O presidente Luiz Inácio Lula da Silva encerrou sua participação na cúpula do G7 em Évian-les-Bains, na França, com uma declaração que deve ecoar nos noticiários dos dois lados do Atlântico: ao ser questionado sobre as novas tarifas propostas pelo governo Trump contra produtos brasileiros, o petista classificou a medida como "uma coisa desaforada" e afirmou que o republicano "continua agindo como imperador".

A declaração — forte, pessoal e carregada de retórica antiamericana — pode até agradar ao eleitorado petista mais radical, mas revela uma fragilidade incômoda na condução da política externa brasileira. Afinal, qual a utilidade de um discurso de confronto quando o país não tem instrumentos reais para retaliar a maior economia do mundo?

A própria narrativa de Lula expõe um problema de planejamento diplomático. O presidente admitiu ter sido "pego de surpresa" com o anúncio das tarifas, afirmando que o governo americano não o comunicou oficialmente sobre a decisão. A ida de Lula ao G7, aliás, só foi confirmada após o anúncio das tarifas — ou seja, o petista foi "arrastado" para a cúpula por uma decisão unilateral de Trump, em vez de pautar a agenda internacional com iniciativa própria.

Pior: Lula afirmou que "não pediu bilateral com Trump porque nós estamos em negociação" — quando a própria essência de uma negociação é, justamente, sentar à mesa e conversar. Se o governo brasileiro acredita que o melhor caminho é o diálogo, por que não aproveitar a oportunidade de um encontro presencial no G7 para avançar na discussão? O que sobra é a impressão de que o Brasil ficou à margem do debate, reagindo em vez de protagonizar.

A retórica contra o "imperador" e a realidade do (des)equilíbrio de forças

Lula tem razão quando aponta que a decisão de Trump foi abrupta e desrespeitosa com as tratativas em andamento. É fato que o governo americano anunciou a possibilidade de tarifas adicionais (25% sobre produtos brasileiros, com potencial de chegar a 37,5%) em meio a negociações que ainda estavam em curso. É compreensível a irritação do presidente.

O problema é o tom escolhido. Chamar Trump de "imperador" e sua medida de "coisa desaforada" pode render manchetes no Brasil, mas na diplomacia internacional, esse tipo de retórica soa como birra de um país que sabe que está em posição frágil. Enquanto Lula se apega ao discurso nacionalista, a realidade é que os Estados Unidos são o segundo maior parceiro comercial do Brasil, e uma escalada tarifária pode custar caro à economia nacional — com impactos diretos na indústria, no agronegócio e no bolso do consumidor.

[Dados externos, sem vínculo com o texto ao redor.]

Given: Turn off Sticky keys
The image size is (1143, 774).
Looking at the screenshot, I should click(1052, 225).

A defesa da soberania e o "não se meta"

Ao mesmo tempo, Lula aproveitou o palco para pedir que Trump "não se meta nas eleições do Brasil", rebatendo as declarações do republicano sobre a "situação política perigosa" no país. O presidente brasileiro defendeu o sistema eleitoral e afirmou que Trump "conhece pouco o Brasil".

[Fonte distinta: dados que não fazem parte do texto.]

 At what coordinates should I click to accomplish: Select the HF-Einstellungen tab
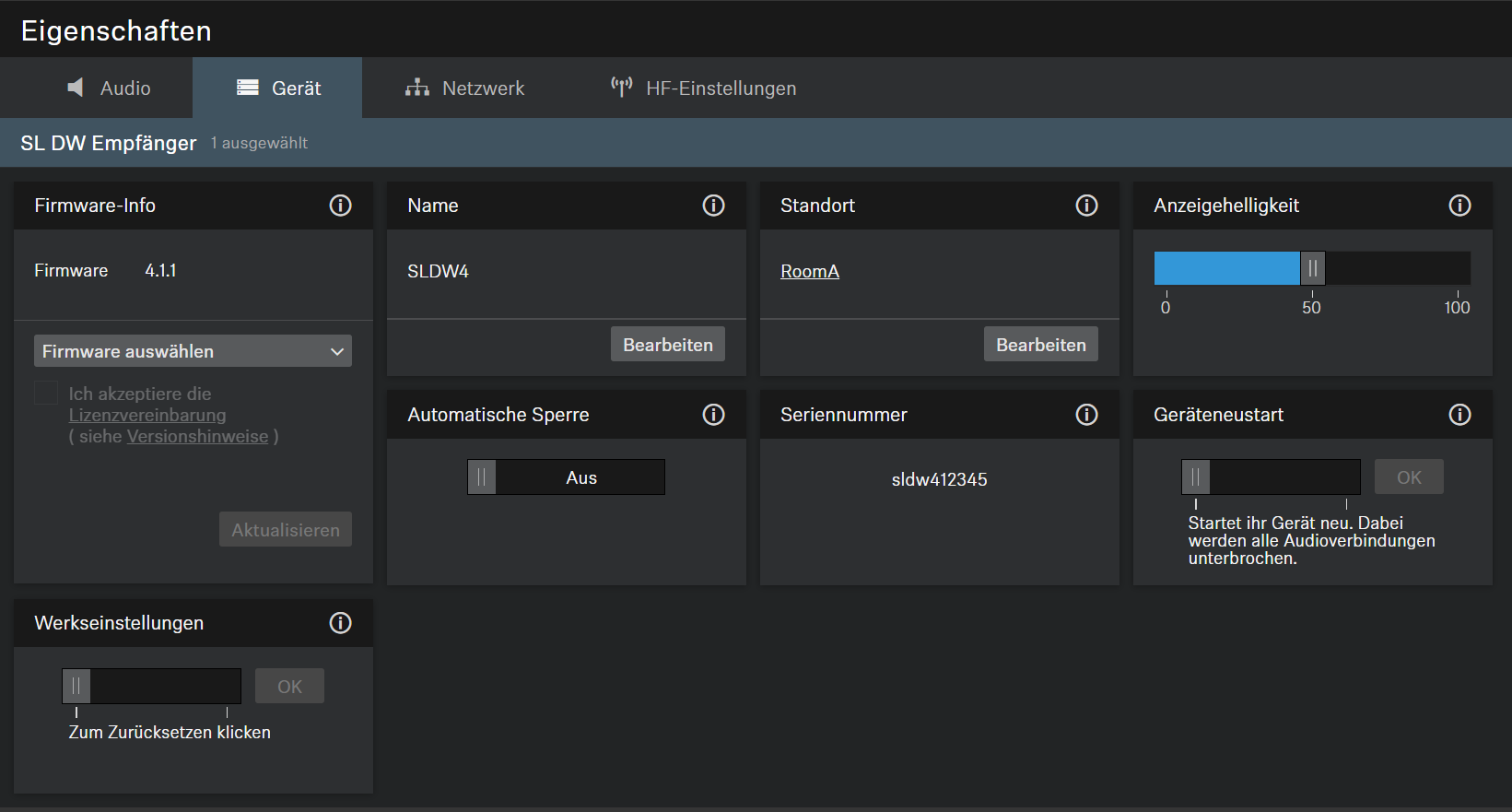pos(703,88)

Aqui, Lula tem razão: a interferência de líderes estrangeiros em processos eleitorais de outros países é, de fato, uma violação da soberania nacional. E a declaração de Trump — que confundiu os filhos de Bolsonaro e sugeriu que opositores estariam sendo perseguidos — é, no mínimo, desastrada.

Mas, mais uma vez, a postura de Lula parece mais reativa do que estratégica. Em vez de usar o episódio para construir pontes com outros líderes do G7 e isolar Trump diplomaticamente, o petista preferiu o confronto direto, alimentando a narrativa de que o Brasil é um país "politicamente difícil" — a mesma que Trump usou para justificar as tarifas.

O preço do confronto

A análise mais realista do episódio, feita por analistas ouvidos pela BBC, indica que Lula pode até ter ganhos temporários de popularidade com o discurso nacionalista, mas o preço a ser pago pode ser alto: a relação com os EUA se deteriora, a economia brasileira fica exposta a retaliações e o governo petista perde a credibilidade como interlocutor confiável no cenário internacional.

O que falta a Lula — e a isso o petista parece não se dar conta — é uma estratégia consistente para lidar com um adversário como Trump. Chamar o presidente americano de "imperador" até pode fazer sucesso nas redes sociais, mas não é uma política externa. É apenas uma catarse populista que, no fim das contas, não resolve o problema real: o Brasil precisa de negociação, não de discurso inflamado.